Multiprocess Slower When Variable Defined Inside Function


I have the following code:

import numpy as np
from multiprocess import Pool

data = np.zeros((50,50))

def foo():
    # data = np.zeros((50,50)) # This slows the code.
    
    def bar():
        data.shape
        
    with Pool() as pool:
            async_results = [pool.apply_async(bar) for x in range(20000)]
            out = [async_result.get() for async_result in async_results]
  
foo()

As written, it takes 3 seconds to run. But when I uncomment the first line of foo(), the code takes 10 seconds.

Commenting out the initial definition of data doesn't fix the issue. So I think the bottleneck isn't when data is initialized. I suspect the problem is passing data to each of the processes, but I can't confirm this. And I don't know why defining data outside of foo would help.

Why is there a discrepancy in speeds?


Solution

  • The discrepancy is because globals get copied to the workers "for free" (either essentially completely free due to forking, or free from the perspective of the parent process because the child processes recreate them on launch), while closure-scoped variables can't be (they're copied in the fork scenario, not in any other scenario, and even when they're copied, there's no meaningful way to look them up in the child process, so they get copied again for each task).

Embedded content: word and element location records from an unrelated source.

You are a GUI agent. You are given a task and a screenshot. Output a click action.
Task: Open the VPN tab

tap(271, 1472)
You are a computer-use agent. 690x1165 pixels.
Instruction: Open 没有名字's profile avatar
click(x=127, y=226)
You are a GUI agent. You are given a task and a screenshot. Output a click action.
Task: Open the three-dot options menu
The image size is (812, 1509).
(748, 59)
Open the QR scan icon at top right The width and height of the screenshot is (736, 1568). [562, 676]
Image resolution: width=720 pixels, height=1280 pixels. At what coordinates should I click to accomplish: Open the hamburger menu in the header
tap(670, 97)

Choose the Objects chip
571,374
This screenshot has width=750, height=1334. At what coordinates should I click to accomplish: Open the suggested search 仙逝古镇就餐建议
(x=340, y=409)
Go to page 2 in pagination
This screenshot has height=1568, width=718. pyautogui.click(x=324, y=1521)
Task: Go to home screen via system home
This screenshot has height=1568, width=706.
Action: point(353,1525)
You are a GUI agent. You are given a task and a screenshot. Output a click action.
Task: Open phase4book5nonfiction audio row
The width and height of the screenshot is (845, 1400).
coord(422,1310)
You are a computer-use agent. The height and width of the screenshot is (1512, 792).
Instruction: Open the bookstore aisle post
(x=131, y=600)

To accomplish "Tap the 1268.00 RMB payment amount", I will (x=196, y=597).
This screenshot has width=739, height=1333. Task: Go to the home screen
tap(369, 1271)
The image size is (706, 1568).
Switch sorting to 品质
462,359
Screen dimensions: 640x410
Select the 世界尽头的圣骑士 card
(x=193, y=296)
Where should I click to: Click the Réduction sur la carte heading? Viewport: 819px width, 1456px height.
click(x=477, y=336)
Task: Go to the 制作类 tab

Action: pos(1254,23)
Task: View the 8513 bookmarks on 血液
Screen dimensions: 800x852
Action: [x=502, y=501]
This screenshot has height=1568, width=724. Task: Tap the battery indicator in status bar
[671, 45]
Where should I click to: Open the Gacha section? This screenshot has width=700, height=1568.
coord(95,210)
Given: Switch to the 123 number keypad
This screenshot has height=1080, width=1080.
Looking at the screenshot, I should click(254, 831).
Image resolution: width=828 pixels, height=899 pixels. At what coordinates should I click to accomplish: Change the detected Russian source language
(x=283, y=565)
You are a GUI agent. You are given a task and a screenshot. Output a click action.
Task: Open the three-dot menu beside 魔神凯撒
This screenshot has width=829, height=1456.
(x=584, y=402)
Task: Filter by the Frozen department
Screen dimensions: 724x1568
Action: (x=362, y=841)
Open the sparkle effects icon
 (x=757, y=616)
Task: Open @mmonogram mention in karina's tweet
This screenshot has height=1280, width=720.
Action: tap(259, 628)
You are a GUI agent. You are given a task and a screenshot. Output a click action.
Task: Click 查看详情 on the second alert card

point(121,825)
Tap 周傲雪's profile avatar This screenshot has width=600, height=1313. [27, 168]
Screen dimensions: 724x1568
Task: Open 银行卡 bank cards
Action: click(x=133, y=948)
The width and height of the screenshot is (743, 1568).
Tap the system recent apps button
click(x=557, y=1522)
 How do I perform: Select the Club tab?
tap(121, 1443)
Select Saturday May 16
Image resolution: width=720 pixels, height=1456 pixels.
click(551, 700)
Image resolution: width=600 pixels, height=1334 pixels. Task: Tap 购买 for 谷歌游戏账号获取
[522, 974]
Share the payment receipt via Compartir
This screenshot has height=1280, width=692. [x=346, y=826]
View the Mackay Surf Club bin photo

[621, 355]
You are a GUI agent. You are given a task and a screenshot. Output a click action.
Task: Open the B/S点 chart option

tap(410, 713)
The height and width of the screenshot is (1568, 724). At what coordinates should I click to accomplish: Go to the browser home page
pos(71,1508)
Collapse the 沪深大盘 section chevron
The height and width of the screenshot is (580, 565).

    To support serializing closures, dill (the extended version of pickle underlying multiprocess that allows it to dispatch closure functions at all) has to serialize the array, send it across the IPC mechanisms with the rest of the data for that task, and deserialize it in the worker, repeating this once for every task. It may also be required to use a more complex format for the function itself (there are some weird optimizations they might use to keep nested, but non-closure, functions cheap to serialize, that would break down for true closures).

    It's essentially the same problem described in Python multiprocessing - Why is using functools.partial slower than default arguments? caused by dill trying to solve the same problem that functools.partial needed to solve to make it picklable. While regular multiprocessing doesn't support pickling nested functions at all, dills support for closures is effectively performing the same work as pickleing a partial, and the same costs get paid.

    TL;DR: At global scope, you don't have to package the array data with each task. At closure scope, you do, dramatically increasing the work done to dispatch each task.